Where outside-in thinking was embedded earlier, FM was able to:

  • influence site selection based on commute patterns
  • advocate for accessible transport and amenities
  • shape service models around workforce realities
  • adapt global standards to local conditions

This reinforces the idea that outside-in FM is not just a mindset shift, but a governance and inclusion issue.

Subtheme 3.4: Outside-in FM in Highly Regulated Contexts

In some regions, particularly the Middle East, outside-in thinking was driven less by organizational choice and more by regulatory mandate.

Participants described how changes in labor law, accommodation standards or welfare requirements rapidly reshaped FM practice. In these contexts, FM leaders emphasized the need to stay closely attuned to policy signals, enforcement patterns and government priorities.

This creates a distinctive model of outside-in FM:

  • externally imposed
  • highly structured
  • quickly scalable
  • but also highly contingent on political direction

While this limits discretion, it also demonstrates that outside-in FM can be accelerated at scale when regulation and enforcement align.

Subtheme 3.5: Limits, Trade-Offs & Ethical Tension

Participants were candid about the limits of outside-in practice. Key constraints included:

  • low margins and cost driven procurement
  • lack of authority relative to HR, finance or real estate
  • fragmented client ownership of social outcomes
  • fear of politicization or ideological capture

In some cases, outside-in social initiatives were often described as vulnerable to political polarization. FM leaders expressed concern that social action could be misinterpreted as political signaling, undermining credibility or stakeholder trust.

Key Takeaways

  • Outside-in thinking in FM is a form of contextual intelligence
  • Workforce realities are the strongest trigger for outside-in thinking
  • Timing and governance determine whether outside-in insights are actionable
  • Regulation can accelerate outside-in practice at scale
  • Political and commercial constraints shape what is possible
  • Outside-in FM requires judgement, not one-size-fits-all solutions

THEME 4:

Practical Examples of Socially Impactful FM Initiatives

Overview

Across the interviews, socially impactful FM initiatives were rarely described as standalone programs or philanthropic activities. Instead, they were most effective when embedded directly into everyday FM operations. Participants repeatedly emphasized that the strongest social outcomes emerged when FM used the levers it already controls: procurement, workforce design, training, waste, space and service continuity.

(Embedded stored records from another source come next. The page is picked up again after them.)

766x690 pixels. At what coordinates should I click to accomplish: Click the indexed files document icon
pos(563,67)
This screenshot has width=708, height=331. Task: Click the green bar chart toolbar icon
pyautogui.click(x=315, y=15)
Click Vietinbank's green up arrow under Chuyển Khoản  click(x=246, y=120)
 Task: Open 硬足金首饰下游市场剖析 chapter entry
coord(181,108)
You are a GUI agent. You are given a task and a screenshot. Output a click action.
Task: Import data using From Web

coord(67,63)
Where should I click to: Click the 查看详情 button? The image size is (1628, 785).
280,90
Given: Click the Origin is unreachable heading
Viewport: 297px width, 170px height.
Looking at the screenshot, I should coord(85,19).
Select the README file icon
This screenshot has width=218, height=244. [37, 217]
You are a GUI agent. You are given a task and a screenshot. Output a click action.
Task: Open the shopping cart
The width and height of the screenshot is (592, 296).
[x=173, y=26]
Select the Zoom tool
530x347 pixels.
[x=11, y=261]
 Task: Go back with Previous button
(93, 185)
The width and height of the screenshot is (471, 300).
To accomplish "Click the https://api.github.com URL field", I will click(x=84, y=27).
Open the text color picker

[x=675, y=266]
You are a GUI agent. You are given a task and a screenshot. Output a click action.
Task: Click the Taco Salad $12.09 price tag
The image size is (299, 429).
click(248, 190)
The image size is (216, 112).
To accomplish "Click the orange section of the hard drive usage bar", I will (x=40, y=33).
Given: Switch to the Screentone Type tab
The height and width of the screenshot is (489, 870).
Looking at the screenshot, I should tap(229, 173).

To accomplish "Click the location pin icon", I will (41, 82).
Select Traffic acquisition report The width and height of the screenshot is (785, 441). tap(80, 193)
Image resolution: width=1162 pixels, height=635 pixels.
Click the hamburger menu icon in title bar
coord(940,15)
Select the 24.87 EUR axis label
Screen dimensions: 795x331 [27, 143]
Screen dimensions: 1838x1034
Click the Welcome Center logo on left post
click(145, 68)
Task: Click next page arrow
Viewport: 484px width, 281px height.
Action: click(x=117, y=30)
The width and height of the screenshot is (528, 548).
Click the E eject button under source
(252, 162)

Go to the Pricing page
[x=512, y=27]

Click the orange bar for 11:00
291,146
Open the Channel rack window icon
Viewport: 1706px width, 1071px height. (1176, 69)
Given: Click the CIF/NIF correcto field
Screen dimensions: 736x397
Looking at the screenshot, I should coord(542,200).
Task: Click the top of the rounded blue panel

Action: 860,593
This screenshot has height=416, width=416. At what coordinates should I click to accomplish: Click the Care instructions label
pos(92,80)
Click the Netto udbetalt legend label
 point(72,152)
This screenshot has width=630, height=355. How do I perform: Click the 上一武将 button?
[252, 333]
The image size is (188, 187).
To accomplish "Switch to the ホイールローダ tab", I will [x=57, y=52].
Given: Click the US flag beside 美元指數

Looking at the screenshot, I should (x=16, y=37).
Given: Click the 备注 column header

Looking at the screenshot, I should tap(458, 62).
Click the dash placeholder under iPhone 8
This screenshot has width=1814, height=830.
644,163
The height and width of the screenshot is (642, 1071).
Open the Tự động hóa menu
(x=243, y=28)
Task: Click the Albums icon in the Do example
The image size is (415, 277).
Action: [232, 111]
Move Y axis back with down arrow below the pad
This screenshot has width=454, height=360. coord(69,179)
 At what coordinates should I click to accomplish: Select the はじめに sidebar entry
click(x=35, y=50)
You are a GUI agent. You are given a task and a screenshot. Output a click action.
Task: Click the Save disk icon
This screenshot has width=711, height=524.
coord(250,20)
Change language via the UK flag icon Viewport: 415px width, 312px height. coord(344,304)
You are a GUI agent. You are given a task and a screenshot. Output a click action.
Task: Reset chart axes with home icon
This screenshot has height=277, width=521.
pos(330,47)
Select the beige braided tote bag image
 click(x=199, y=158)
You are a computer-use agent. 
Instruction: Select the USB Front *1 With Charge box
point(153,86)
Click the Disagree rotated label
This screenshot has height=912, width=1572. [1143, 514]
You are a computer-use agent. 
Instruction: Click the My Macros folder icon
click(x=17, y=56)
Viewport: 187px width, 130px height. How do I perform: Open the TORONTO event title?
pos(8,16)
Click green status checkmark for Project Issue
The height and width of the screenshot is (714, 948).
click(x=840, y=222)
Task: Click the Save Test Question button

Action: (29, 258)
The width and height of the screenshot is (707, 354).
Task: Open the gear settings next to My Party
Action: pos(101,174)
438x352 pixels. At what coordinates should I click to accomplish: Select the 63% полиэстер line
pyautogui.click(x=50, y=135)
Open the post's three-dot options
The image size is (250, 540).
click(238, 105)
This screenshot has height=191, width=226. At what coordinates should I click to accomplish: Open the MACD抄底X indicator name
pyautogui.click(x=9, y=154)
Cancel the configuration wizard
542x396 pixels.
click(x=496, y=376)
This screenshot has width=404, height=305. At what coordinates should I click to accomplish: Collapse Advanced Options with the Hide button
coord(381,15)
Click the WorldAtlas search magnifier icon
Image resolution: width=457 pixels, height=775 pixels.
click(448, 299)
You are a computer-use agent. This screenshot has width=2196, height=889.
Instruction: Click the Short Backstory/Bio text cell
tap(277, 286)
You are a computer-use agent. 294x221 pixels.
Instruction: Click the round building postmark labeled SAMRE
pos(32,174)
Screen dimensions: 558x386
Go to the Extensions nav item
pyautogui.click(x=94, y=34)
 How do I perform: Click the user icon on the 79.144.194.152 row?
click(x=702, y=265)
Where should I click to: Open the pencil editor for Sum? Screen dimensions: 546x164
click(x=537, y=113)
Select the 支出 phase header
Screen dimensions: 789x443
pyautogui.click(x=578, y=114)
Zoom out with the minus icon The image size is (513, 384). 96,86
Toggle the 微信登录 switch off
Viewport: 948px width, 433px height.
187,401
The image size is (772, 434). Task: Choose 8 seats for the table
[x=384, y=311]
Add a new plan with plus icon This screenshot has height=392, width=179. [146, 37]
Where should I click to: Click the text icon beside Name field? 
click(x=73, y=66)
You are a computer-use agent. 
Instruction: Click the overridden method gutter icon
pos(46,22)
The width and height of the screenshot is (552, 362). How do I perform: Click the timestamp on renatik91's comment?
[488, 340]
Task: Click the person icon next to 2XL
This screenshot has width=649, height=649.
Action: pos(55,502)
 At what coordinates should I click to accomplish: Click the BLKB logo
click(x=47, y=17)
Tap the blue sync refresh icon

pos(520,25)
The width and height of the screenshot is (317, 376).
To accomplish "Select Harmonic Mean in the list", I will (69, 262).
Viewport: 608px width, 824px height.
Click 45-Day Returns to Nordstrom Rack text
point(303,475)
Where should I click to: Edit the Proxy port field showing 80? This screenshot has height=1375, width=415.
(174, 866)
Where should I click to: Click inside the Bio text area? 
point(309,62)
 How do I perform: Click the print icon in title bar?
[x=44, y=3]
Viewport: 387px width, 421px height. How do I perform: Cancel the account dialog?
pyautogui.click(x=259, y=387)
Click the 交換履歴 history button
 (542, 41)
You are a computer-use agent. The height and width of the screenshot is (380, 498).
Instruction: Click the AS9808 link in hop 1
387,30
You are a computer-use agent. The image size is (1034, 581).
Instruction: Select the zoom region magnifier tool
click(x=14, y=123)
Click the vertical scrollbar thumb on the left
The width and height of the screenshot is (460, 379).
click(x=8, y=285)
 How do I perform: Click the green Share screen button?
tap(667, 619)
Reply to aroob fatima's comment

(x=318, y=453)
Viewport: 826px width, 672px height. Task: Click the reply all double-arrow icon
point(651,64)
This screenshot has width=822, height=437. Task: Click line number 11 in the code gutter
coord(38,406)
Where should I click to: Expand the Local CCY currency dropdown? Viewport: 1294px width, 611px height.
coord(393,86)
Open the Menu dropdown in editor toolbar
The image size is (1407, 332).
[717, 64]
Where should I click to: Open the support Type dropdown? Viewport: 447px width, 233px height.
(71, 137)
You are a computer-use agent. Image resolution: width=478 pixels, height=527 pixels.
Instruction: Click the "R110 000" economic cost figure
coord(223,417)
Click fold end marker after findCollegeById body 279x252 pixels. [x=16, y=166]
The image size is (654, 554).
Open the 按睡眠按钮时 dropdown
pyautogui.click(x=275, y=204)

Rather than creating new structures, socially impactful FM initiatives tended to repurpose existing operational decisions to deliver broader social benefit. This made them more durable, more defensible and less vulnerable to cost pressure.

Importantly, these initiatives were not uniform across regions. They reflected local social needs, market maturity and regulatory context, reinforcing the need for place-sensitive models rather than universal best practice.

Subtheme 4.1: Employment & Skills Pathways Embedded in FM Operations

One of the most consistent and impactful forms of social FM practice was the use of employment and skills development as intentional social levers.

In many regions, FM was described as an accessible entry point into formal employment, particularly for individuals with limited educational credentials. Social impact increased significantly when FM organizations went beyond job creation to design progression pathways.

Examples included:

  • Apprenticeship and trainee programs aligned with FM service lines
  • Skills certification embedded into induction and ongoing training
  • Clear progression routes from frontline roles into supervision and management

This shows that FM’s employment impact becomes socially transformative when work is intentionally designed, not merely offered.

Subtheme 4.2: Social Value Through Procurement & Local Supply Chains

Procurement emerged as one of FM’s most powerful, yet underutilized, social impact mechanisms.

Participants described using FM purchasing power to:

  • Prioritize local suppliers and small enterprises
  • Support minority-owned or community-based businesses
  • Create stable demand for emerging suppliers
  • Maintain supplier relationships during disruption

In Latin America and parts of Asia Pacific, procurement decisions were described as central to workforce welfare, particularly in outsourced service models wherein underpayment and informality are common risks. One participant warned that “some of the biggest social risks in FM sit in the supply chain,” highlighting the ethical responsibility FM holds beyond direct employees.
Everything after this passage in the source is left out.